My mind is spinning out of control , as I can't answer the question -- "am I putting up with too much in relationships?" and "should I stay or should I go"?Does anyone have the same questions ?! And or do u just constantly feel like you're not sure if it's you (you're ADD mind) or the other person?!How are we to tell the diff?! I have moments where I ask myself "wtf am I doing here, I'm leaving once and for all" and then not long after I'm mentally blaming myself , telling myself I just over think, or over react. Or I just forget the details of what's upsetting me, and continue on in this cycle, never getting anywhere- never growing together or as an individual- just feeling stuck. My thoughts , goals and ideas r inconsistent and scattered and My memory comes to a screeching halt in times when I need it most -- thus making it harder to piece together my thoughts to create a whole image- an image of what I want my life to look like, now and in the future. Without this image, it's hard to make decisions that will put me on the path to creating it. I have to figure this out some how, as the stress is affecting all aspects of my life. I'm 28 and just feel- i can't keep waisting time--I need to make up my mind one way or another as my life is in limbo because of this. Any advice? Does anyone here struggle with this? I never thought indecisiveness would plague my relationships too.
Relationships & the indecisiveness st... - CHADD's Adult ADH...

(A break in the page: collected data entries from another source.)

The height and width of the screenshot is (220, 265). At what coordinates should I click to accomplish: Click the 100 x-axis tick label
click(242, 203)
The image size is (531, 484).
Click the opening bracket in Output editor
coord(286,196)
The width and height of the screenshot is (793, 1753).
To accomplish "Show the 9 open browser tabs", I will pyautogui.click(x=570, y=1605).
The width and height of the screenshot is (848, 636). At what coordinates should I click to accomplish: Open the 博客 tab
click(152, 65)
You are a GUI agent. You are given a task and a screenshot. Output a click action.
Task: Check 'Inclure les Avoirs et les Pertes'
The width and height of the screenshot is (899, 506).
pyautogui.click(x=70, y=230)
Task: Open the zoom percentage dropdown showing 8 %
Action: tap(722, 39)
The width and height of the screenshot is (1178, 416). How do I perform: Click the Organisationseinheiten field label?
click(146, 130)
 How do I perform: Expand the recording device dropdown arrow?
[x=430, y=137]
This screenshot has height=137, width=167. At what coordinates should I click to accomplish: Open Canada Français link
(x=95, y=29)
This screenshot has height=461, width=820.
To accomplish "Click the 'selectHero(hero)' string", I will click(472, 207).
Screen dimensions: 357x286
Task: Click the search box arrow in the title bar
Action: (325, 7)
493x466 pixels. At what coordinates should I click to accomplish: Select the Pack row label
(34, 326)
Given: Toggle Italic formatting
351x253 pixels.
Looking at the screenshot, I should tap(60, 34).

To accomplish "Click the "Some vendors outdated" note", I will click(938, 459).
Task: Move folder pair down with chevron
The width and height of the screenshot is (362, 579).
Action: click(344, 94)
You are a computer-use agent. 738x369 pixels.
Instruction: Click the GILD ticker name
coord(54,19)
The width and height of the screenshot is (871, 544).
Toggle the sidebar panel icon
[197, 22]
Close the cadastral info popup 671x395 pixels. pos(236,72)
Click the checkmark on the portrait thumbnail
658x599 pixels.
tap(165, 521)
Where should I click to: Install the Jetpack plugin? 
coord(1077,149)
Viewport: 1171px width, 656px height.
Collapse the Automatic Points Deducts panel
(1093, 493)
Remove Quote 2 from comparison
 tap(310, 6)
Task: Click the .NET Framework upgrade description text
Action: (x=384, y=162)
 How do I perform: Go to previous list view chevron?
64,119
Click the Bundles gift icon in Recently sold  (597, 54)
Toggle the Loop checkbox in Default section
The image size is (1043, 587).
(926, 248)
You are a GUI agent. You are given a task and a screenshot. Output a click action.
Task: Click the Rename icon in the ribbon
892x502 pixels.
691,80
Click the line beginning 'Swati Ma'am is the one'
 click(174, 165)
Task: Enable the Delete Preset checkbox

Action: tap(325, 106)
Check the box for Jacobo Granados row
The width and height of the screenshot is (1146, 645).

Relationships & the indecisiveness struggle
I relate to what you are saying. I am also a non-confrontational person, so when something happens in the relationship, not only do I "forget" or jumble the issues, but I can't remain on target in sensibly arguing my point and end up not helping my cause when I finally get up the nerve to sit down and try to talk about my relationship. So things that are bothering me get pushed under the rug and now I have a hill in the middle of the relationship. The other problem that this leads to is that I am constantly going through my mind questioning whether I should end the relationship, but can see the positives that brings to my life as well. So I have one foot on both sides of the decision and feel so frustrated at myself that I turn inward, pull away more, and thus add to the relationship problems. UGH
Yes ! Exactly- you do get it . It was even hard for me to explain so I'm glad you got that. There must be ways of resolving this? Maybe we are self sabotaging. But then again, like u, I'll suddenly see the positives that are worth staying for, until something upsets me, but explaining what that is to them is hard-I also fear I'll just sound like a complaining idiot so I hold back. Deff feeling like I'm losing sight of who I am as I'm always trying to ppl pls and watch what i say in fear of starting something I won't be able to make my point about . Next thingI know , I'm in tears and regretting I said anything and apologizing to them. Ugh indeed!
I've found that if I make notes and make an "appointment" to sit down and discuss things, it really helps. Not being in the heat of emotion and systematic with my notes keeps me on point and patient enough to listen to responses without feeling the need to rush before I forget. I find it evens allows me to be calmer and be present during the responses so I can really absorb what is being said. Hope that helps!
I'm indecisive about my friendship and a lot of other decisions I have to make. It gets overwhelming.